Kinshasa, 23 janvier 2026 — Les Forces armées de la République démocratique du Congo (FARDC) disent alerter l’opinion nationale et internationale sur ce qu’elles qualifient de « stratagèmes » de l’armée rwandaise et de ses supplétifs de la coalition AFC/M23. Dans un communiqué de presse publié ce 23 janvier 2026, l’état-major général affirme que ces manœuvres viseraient à « créer l’insécurité et le chaos » après le retrait des zones occupées, notamment à Goma (Nord-Kivu) et Bukavu (Sud-Kivu), comme cela aurait été tenté auparavant à Uvira.

Selon le document signé par le lieutenant-colonel Mongba E. Azukay, porte-parole a.i des FARDC, la veille de l’évacuation d’Uvira, des éléments présentés comme appartenant à l’armée rwandaise et à l’AFC/M23 avaient « systématiquement pillé » la ville, la laissant « à la merci de bandes de pillards bien organisées ».
Les FARDC affirment que ces actes ont été planifiés lors d’une réunion tenue le samedi 17 janvier 2026 à Uvira. Le communiqué évoque la participation des Forces de défense du Rwanda, de l’AFC/M23 ainsi que de leurs alliés Twiraneho et Red Tabara. Les autorités militaires congolaises accusent cette coalition d’avoir décidé de s’en prendre à d’importantes infrastructures publiques et privées et d’emporter du matériel de réhabilitation routière, des véhicules de l’État, ainsi que d’autres équipements.
Dans le même texte, l’armée congolaise dénonce ce qu’elle décrit comme une « campagne de désinformation » attribuée à l’armée rwandaise, qui a imputé aux forces congolaises la maltraitance d’une communauté du Sud-Kivu. Les FARDC soutiennent, au contraire, qu’après la reprise d’Uvira, des dispositifs de sécurité et de protection ont été déployés « en faveur de toutes les communautés », y compris celle des Banyamulenge, présentée comme ayant refusé d’être instrumentalisée et ayant choisi de rester dans la ville.
Tout en réaffirmant se conformer aux engagements liés au droit international humanitaire, les FARDC assurent qu’elles ne toléreront pas que des « actes de génocide » soient planifiés et exécutés sur le sol congolais. Elles réitèrent enfin leur engagement à défendre l’intégrité du territoire national et à protéger les populations « jusqu’au sacrifice suprême ».

:::::

Recopiez, dans l'article sur le communiqué des FARDC, le passage qui s'ouvre sur les mots contenant « Les FARDC affirment » et se clôt sur « que d’autres équipements. ».

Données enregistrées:
:::::

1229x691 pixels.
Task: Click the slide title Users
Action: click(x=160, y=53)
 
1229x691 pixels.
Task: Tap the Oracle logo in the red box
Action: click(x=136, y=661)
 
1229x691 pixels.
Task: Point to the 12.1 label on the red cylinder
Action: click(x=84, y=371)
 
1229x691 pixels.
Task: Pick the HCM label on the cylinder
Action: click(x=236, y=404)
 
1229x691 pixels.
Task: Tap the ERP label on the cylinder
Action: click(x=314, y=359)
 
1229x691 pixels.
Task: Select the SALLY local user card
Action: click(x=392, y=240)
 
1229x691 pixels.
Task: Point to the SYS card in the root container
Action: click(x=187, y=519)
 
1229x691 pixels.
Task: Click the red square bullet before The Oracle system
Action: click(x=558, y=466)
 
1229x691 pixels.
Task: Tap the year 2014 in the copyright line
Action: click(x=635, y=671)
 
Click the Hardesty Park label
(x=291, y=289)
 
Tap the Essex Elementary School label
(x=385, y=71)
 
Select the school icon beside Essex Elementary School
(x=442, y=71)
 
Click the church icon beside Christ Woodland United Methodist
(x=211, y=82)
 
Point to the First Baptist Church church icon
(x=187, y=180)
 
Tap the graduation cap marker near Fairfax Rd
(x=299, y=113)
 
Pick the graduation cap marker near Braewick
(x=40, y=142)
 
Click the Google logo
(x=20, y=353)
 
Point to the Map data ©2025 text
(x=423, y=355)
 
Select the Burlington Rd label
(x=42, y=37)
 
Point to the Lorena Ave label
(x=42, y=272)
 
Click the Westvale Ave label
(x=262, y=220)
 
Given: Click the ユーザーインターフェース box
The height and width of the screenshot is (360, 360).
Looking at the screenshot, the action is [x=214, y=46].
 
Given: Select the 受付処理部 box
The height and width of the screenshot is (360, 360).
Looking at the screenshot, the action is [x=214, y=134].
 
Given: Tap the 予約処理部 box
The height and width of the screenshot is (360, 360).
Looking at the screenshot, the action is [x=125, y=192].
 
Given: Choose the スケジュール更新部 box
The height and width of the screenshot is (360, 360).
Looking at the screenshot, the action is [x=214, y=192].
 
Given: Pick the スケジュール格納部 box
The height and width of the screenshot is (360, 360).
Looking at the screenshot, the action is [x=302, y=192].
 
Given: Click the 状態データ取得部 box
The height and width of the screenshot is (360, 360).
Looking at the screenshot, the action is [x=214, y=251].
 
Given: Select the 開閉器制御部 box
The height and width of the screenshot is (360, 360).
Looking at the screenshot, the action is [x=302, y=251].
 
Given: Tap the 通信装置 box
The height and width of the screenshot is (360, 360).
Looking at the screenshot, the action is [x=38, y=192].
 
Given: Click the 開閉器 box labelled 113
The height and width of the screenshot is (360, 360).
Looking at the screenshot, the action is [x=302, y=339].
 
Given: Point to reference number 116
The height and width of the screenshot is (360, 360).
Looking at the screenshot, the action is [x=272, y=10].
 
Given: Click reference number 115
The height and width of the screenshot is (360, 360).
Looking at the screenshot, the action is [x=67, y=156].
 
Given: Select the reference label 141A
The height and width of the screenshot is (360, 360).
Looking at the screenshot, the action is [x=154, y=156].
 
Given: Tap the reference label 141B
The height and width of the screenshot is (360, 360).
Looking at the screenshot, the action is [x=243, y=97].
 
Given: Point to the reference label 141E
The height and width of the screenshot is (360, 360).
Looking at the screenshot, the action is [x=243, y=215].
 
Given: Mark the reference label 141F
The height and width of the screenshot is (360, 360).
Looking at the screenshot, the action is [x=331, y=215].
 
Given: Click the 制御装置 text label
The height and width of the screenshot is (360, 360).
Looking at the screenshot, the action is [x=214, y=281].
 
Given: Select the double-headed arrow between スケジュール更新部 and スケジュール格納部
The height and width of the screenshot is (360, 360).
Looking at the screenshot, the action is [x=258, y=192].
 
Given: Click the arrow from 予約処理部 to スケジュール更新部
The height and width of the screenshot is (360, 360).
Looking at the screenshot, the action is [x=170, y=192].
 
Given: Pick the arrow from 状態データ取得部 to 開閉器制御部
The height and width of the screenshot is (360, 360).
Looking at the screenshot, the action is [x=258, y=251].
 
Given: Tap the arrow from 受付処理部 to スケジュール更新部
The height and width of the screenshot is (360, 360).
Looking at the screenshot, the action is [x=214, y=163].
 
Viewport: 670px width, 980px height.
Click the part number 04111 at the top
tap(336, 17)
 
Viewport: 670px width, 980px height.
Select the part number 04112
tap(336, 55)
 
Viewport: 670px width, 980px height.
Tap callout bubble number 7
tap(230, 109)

:::::

## Corrigé
Les FARDC affirment que ces actes ont été planifiés lors d’une réunion tenue le samedi 17 janvier 2026 à Uvira. Le communiqué évoque la participation des Forces de défense du Rwanda, de l’AFC/M23 ainsi que de leurs alliés Twiraneho et Red Tabara. Les autorités militaires congolaises accusent cette coalition d’avoir décidé de s’en prendre à d’importantes infrastructures publiques et privées et d’emporter du matériel de réhabilitation routière, des véhicules de l’État, ainsi que d’autres équipements.